Print

Keputusan pemerintah Indonesia untuk merelaksasi aturan impor melalui Peraturan Menteri Perdagangan (Permendag) 7/2024 telah memicu beragam tanggapan, terutama dari Asosiasi Produsen Serat dan Benang Filamen (APSyFI). Dalam perspektif APSyFI, kebijakan tersebut memberikan keuntungan bagi importir, yang kini mendapati keran impor terbuka lebih lebar, terutama terkait barang kiriman Pekerja Migran Indonesia (PMI).

Menurut Redma Gita Wirawasta, Ketua Umum APSyFI, keputusan ini seolah memberikan ruang lebih besar bagi importir dengan tidak lagi membatasi jenis dan jumlah barang kiriman PMI dari luar negeri. Hal ini disampaikannya sebagai sebuah keprihatinan, menunjukkan bahwa kebijakan tersebut mungkin lebih menguntungkan bagi pihak-pihak yang terlibat dalam perdagangan internasional daripada bagi pekerja migran yang seharusnya menjadi fokus utama.

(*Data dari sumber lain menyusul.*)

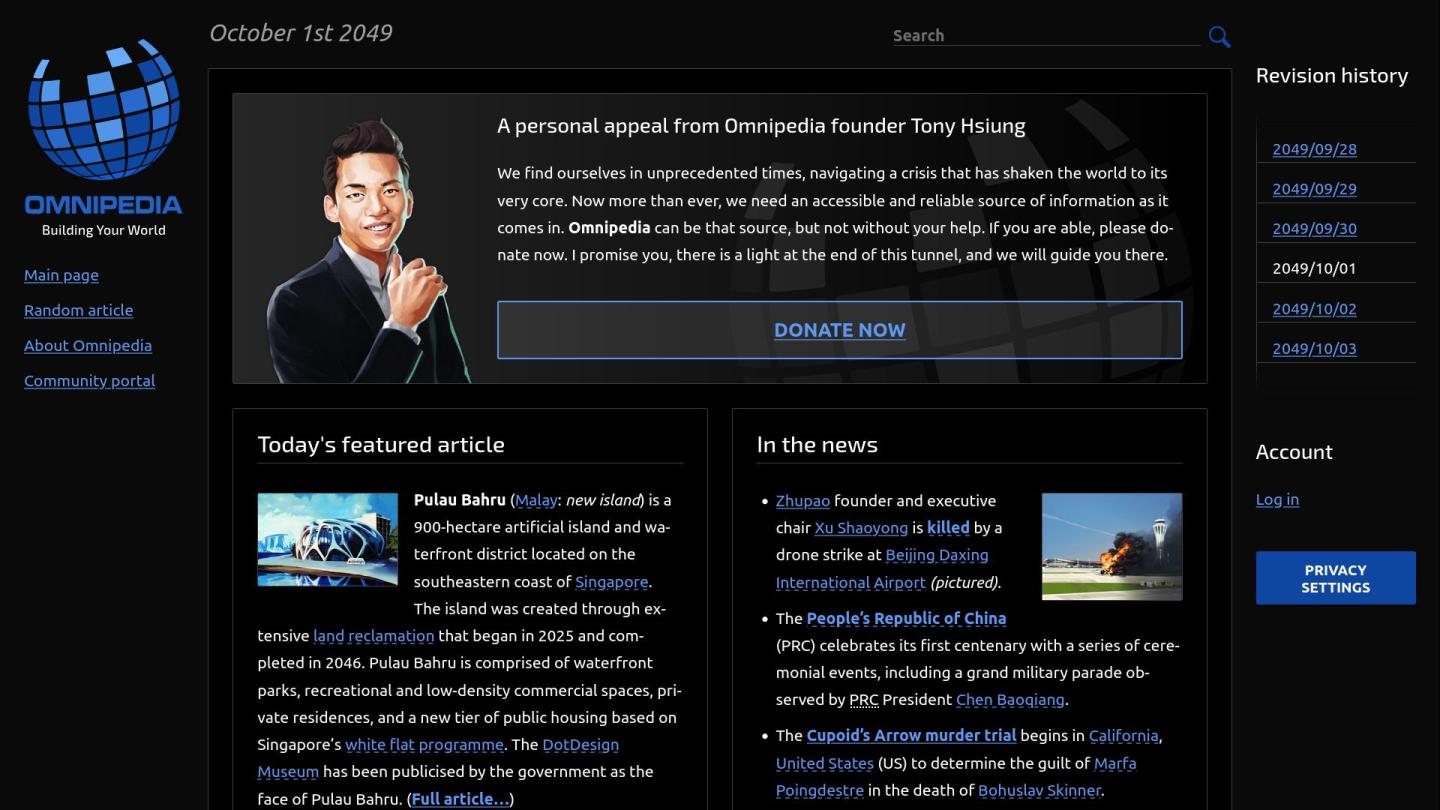
Task: Click Random article in the sidebar
Action: pyautogui.click(x=78, y=310)

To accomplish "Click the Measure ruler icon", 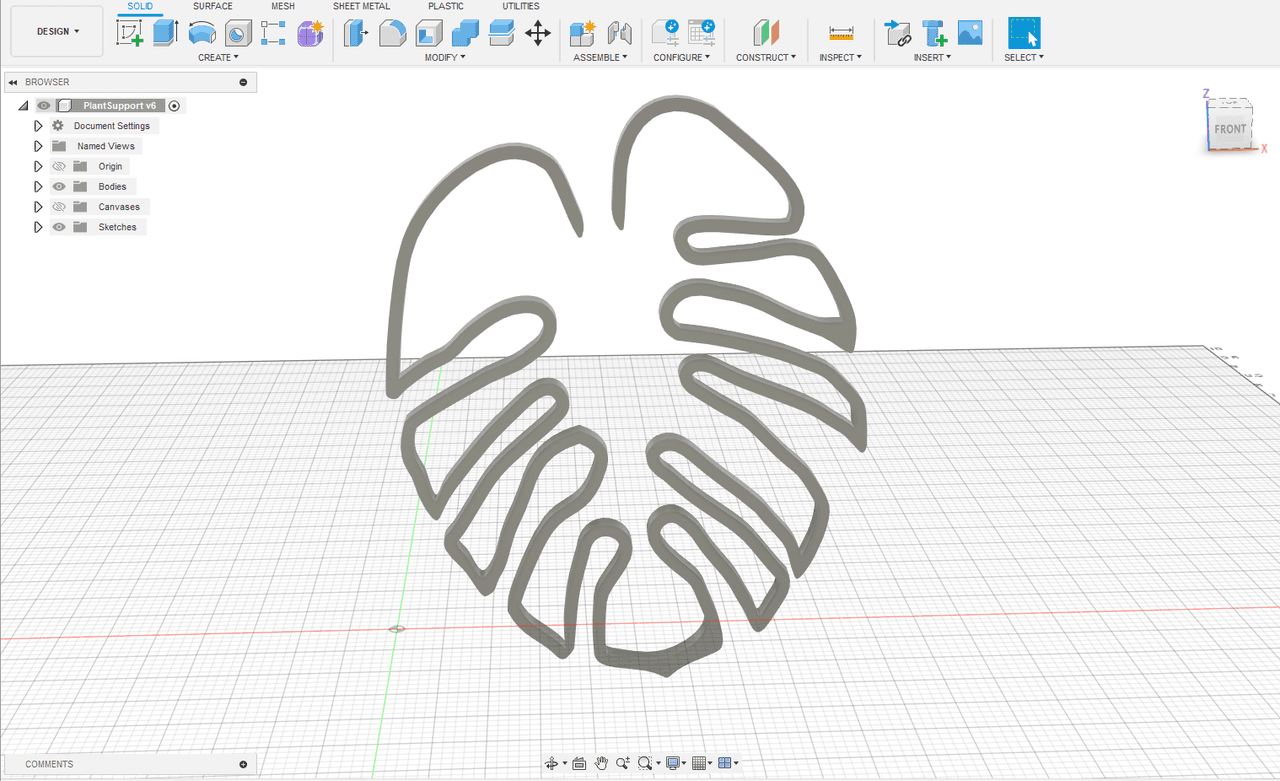I will 841,33.
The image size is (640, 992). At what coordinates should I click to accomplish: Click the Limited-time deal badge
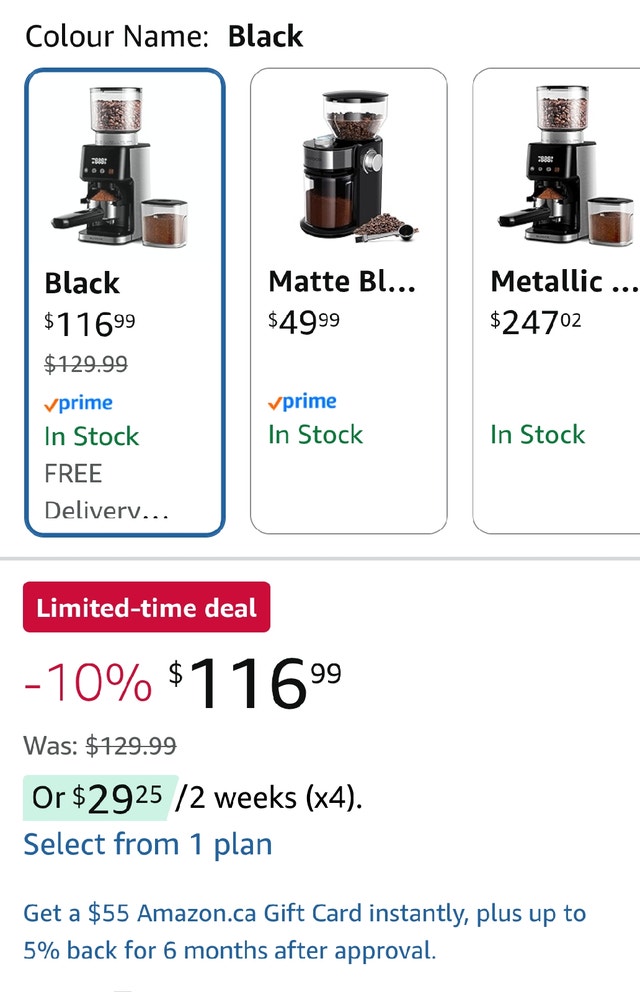(146, 607)
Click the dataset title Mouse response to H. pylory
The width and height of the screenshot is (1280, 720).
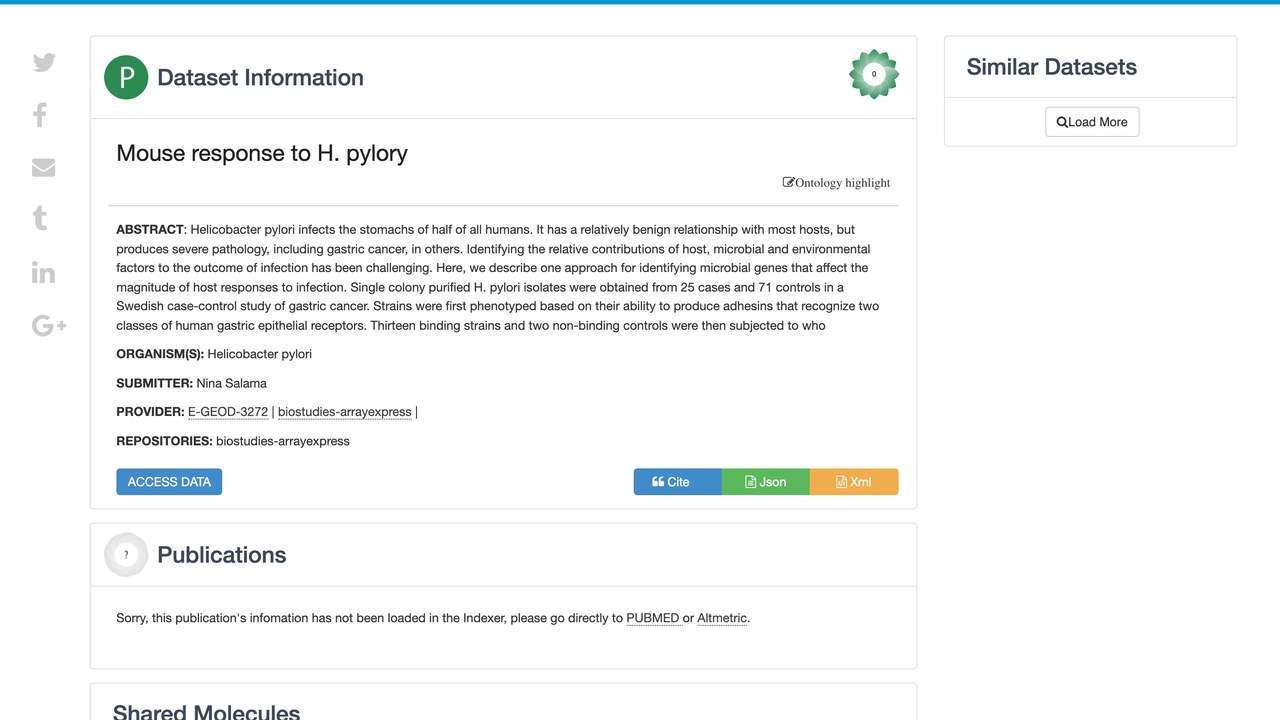(262, 153)
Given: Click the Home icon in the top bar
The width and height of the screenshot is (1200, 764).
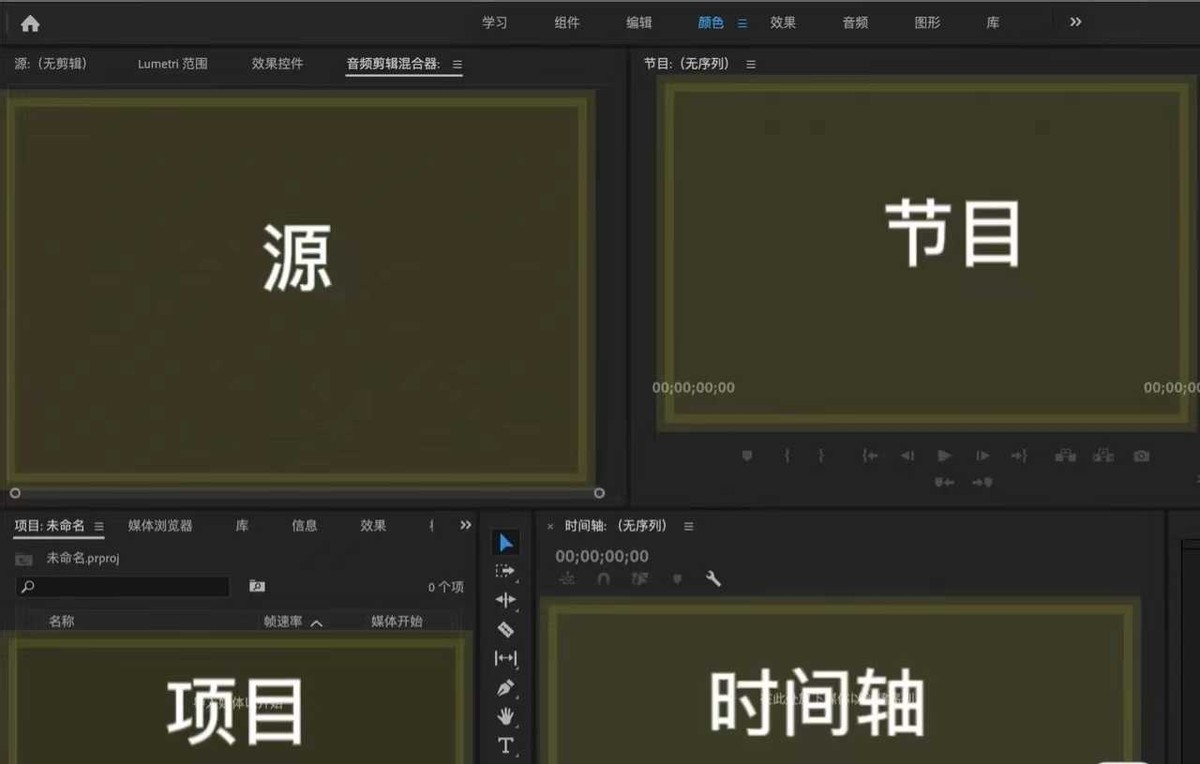Looking at the screenshot, I should click(29, 21).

Salah satu poin krusial dalam debat ini adalah terkait aturan impor barang kiriman PMI yang diatur dalam Peraturan Menteri Keuangan (PMK) 141/2023. Aturan ini memberikan pembebasan bea masuk hingga US$1.500 per tahun untuk barang kiriman PMI, yang dalam konteks praktisnya setara dengan 200 potong pakaian. Namun, hal ini telah disalahgunakan oleh beberapa pihak, terutama dalam bisnis jasa titip (jastip).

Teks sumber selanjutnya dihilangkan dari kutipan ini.